It seems like it’s always a struggle to get through February but now that we have, and March is coming in like a lamb (Yay!!) I feel like February is a distant and distasteful memory which need not be thought of for at least another year.
If the forecast holds, it looks like we’re in for a muddy slushy time, but I honestly can’t complain because I am happy with anything over freezing. I am not such an optimist though as to think spring is really here because after almost 60 years on the planet, and almost 40 in Michigan, I know better.
Weather is something that unites all people, because no matter what we get, we have to deal with it. When I served in what used to be a divided Germany, often locals would ask how I liked the weather and if it was very much different from home.
Having grown up in Northern California (well north of Tahoe) where it can snow quite heavily, and Wisconsin, there was not a lot of difference in central Germany.
I recently re-read the “Little House on the Prairie” series by Laura Ingalls Wilder again—a childhood favorite, and I always struck by what our forebears, the pioneers of this great country went through to survive in conditions which we can’t imagine today. Months of eating whole wheat bread and potatoes and waking up with snow on the bed?
We can hardly imagine such hardships in America, event though there are conditions just as bad in many places across the globe, we in our comfort, hardly dare to think and probably wouldn’t know how to survive such deprivations.
We wake in warm (or cool as the case may be) houses, and have at our literal fingertips, pretty much what we need to eat, if not what we want. We have warm clothes and vehicles with heat (for the most part), and I personally live within easy walking distance of a grocery store, and many of us at least don’t have to wait months for the train to bring food in like the pioneer families did that winter (1880-81).
I think the book series means so much to me because I was raised to not be dependent on anyone and have raised my own children in that regard as well.
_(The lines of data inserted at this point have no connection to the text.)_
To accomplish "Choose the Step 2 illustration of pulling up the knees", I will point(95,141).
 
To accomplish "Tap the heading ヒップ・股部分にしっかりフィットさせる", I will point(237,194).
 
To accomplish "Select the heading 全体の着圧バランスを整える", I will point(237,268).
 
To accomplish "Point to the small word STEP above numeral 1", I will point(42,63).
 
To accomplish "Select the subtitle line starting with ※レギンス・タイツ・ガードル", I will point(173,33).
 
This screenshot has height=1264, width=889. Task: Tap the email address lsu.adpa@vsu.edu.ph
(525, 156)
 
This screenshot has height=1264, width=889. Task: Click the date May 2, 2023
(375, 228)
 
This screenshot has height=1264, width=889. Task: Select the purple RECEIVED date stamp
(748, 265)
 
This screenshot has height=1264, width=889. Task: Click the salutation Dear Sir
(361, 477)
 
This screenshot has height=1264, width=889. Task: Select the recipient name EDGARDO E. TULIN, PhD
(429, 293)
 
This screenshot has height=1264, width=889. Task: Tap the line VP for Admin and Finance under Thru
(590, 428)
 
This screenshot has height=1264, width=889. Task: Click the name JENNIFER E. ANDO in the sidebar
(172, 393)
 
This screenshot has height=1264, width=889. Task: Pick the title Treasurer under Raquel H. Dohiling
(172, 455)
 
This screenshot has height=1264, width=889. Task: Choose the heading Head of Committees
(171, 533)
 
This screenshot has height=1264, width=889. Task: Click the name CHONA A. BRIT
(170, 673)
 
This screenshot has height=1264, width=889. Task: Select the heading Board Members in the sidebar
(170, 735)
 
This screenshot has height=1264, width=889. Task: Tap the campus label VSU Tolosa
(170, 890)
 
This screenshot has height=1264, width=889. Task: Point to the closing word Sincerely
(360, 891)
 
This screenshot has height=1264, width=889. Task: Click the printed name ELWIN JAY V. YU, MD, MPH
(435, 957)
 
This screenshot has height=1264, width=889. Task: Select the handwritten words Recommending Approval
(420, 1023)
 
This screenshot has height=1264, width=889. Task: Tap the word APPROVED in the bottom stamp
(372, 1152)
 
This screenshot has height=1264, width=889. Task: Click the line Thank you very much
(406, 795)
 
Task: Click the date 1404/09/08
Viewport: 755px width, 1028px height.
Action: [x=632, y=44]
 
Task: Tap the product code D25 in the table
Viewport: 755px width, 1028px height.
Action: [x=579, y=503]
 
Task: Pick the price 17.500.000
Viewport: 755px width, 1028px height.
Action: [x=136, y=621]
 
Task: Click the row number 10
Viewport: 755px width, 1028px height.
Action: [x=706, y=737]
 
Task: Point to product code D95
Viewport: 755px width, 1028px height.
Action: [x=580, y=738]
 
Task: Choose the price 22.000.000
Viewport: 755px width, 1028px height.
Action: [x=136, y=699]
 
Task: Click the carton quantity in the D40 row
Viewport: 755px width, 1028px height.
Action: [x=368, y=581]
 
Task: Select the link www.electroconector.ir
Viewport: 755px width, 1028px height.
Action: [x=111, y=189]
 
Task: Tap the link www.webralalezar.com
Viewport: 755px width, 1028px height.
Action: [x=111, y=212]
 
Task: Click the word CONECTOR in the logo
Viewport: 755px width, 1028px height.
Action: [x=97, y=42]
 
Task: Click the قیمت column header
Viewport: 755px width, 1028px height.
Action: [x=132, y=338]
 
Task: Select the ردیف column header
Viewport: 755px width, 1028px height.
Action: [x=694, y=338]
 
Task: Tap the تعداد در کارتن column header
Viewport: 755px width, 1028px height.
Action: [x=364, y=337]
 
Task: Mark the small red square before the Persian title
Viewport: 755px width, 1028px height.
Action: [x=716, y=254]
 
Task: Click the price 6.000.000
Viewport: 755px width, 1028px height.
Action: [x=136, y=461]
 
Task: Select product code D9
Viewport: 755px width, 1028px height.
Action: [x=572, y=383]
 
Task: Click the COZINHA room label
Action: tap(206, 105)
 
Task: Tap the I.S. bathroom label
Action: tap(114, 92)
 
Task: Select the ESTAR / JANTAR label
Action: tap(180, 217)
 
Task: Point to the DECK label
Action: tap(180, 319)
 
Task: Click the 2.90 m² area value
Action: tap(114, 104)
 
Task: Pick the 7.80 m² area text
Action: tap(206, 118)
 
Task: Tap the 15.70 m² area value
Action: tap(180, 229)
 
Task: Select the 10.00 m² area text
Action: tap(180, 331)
I am probably a little too independent but given the circumstance of my childhood and almost 20 years in the military, there was little choice but to do it on my own, because sometimes that’s the only way things get done.
If I had it to do over again, I would make more effort to be closer to family, to keep in touch and make those connections more secure. But we all do the best we know how to at any given time, so rather than look back, we can only promise to do better going forward. It’s a good general philosophy which serves me well.